Friday, November 10, 2006

Ekklesia's Ugly Pacifism



Ekklesia's logic in arguing for the white poppy is desperately weak. The red poppy is no call for war, remembrance day is not a paen to how effective war is but simply a reminder of those who have suffered and died in our name. If you think we were not right to fight the Great War then surely that suffering could be just as worthy of remembrance and empathy?

Ekklesia's comparing themselves to the "No More War Movement" of the twenties who asked the Royal British Legion to print No More War on the actual poppies is significant. The Royal British Legion did not reject the No More War slogan because it is pacifist, I doubt they would print "War Solves Problems" on the poppy either, but because it politiscises a non-political event.

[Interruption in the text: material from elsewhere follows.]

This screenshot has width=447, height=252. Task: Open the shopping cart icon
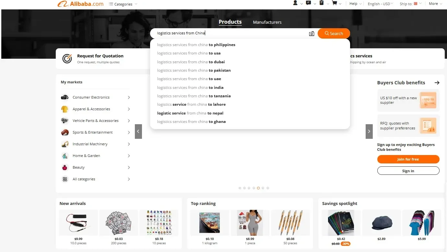(335, 3)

Similarly, the problem people have with the white poppy isn't that it is pacifist but that it is hijacking a non-political remembering of those that have suffered, the wearing of poppies on Remembrance Day, to a political cause, the pacifist movement. This is cynical and unprincipled. If pacifists want to "raise awareness" they are, of course, welcome to but there is no need to make this a competitor to or dilution of the red poppy movement.

While I'm discussing this I should note that I consider pacifism a bad principle. If pacifism is nothing more than arguing that war is often costly then it adds nothing to old utilitarianism. If it is to mean something deeper then it has to mean that even if the calculation were that a war would cost ten thousand lives and not going to war would cost ten thousand and one peace would still be preferable. Of course, there is uncertainty but this goes both ways. The idea that war is morally worse relies upon a special kind of moral cowardice, that death over a longer period or that we are only passively responsible for is preferable because it endangers our righteousness less.